What to do
Summarize the post below about Lean at UMass Memorial in two sentences.
[[ Passage open ]]
If you missed Doug Brown’s contribution to the Worcester Telegram & Gazette’s “As I See It” column this past weekend, it’s worth catching a couple of highlights that affect us as SHARE members. His piece explains to the broader Central Massachusetts community how our hospital is applying “Lean” to patient care, and why.
You can read about more about SHARE’s firsthand impressions of ThedaCare hospital and Lean here on the SHARE blog.
Doug is President of UMass Memorial Community Hospitals and Chief Administrative Officer. He writes that, “The method employed by ThedaCare [a hospital network based in Wisconsin], commonly known as Lean, is about two fundamental principles: respect for people and continuous improvement.”
Those principles jive nicely with SHARE’s core beliefs: that the employees who do the work firsthand should be the ones who define how that work gets done. And those principles are very much at work in the new SHARE-UMass Memorial Contract Agreement. Frankly, we couldn’t have said it better than Doug Brown did in the T&G:
While seemingly simple, these principles have profound implications for how an organization is managed. Respect for people turns the traditional top-down management style on its head. It recognizes that the best ideas come not from senior leaders, but from those on the front line. That is where value is created in an organization. The job of leaders is to develop systems and tools to unleash those ideas. And then get out of the way.
[[ Passage closed ]]
[[ Extracted data open ]]
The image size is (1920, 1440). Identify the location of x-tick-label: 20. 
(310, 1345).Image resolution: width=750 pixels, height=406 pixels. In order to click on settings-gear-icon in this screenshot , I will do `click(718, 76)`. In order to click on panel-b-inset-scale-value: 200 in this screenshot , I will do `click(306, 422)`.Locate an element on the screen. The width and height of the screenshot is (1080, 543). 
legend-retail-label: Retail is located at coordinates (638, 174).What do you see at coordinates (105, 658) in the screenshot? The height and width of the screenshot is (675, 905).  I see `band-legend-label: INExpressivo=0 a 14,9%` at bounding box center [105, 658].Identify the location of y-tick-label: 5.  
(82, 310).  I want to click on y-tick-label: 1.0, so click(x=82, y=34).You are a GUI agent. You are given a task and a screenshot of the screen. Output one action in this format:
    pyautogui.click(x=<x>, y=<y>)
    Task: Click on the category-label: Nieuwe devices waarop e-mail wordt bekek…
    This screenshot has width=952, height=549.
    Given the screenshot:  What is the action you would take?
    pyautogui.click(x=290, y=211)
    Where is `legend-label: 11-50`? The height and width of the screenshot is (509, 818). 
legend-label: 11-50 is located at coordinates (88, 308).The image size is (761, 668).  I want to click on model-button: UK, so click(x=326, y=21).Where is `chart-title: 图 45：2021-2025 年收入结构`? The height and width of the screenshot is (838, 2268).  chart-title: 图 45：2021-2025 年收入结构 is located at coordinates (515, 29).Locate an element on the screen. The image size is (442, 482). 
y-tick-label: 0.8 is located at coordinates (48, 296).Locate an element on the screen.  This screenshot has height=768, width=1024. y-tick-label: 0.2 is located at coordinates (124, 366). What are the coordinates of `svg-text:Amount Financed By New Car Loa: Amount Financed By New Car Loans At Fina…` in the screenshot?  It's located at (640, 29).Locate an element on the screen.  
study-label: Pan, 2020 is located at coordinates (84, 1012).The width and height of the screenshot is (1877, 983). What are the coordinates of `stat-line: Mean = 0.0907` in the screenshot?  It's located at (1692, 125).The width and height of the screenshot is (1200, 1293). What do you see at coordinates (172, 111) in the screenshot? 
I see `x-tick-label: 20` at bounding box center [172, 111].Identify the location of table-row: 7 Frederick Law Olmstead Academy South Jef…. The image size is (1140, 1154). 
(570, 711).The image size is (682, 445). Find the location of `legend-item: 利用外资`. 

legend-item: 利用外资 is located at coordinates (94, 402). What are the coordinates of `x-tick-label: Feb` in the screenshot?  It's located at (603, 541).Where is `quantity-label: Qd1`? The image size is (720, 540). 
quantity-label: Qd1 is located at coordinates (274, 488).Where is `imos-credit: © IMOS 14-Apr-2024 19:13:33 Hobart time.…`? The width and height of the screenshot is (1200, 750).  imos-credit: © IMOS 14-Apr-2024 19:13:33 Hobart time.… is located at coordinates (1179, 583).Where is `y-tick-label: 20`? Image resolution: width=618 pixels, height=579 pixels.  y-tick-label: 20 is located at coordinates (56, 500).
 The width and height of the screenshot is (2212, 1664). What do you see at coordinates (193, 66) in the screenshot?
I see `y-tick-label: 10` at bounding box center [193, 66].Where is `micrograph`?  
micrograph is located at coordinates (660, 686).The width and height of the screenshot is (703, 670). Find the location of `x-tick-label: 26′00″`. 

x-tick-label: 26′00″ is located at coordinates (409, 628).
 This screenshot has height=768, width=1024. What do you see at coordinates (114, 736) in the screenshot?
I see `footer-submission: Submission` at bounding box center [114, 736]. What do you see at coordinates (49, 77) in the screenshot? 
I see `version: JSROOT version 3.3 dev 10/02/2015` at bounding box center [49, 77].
[[ Extracted data closed ]]
Response area
In an "As I See It" column for the Worcester Telegram & Gazette, Doug Brown, President of UMass Memorial Community Hospitals and Chief Administrative Officer, explains how the hospital is applying Lean, the ThedaCare method built on respect for people and continuous improvement. The post says these principles fit SHARE's belief that the employees who do the work should define how it gets done and are at work in the new SHARE-UMass Memorial Contract Agreement, and it quotes Brown's view that the best ideas come from the front line rather than from senior leaders.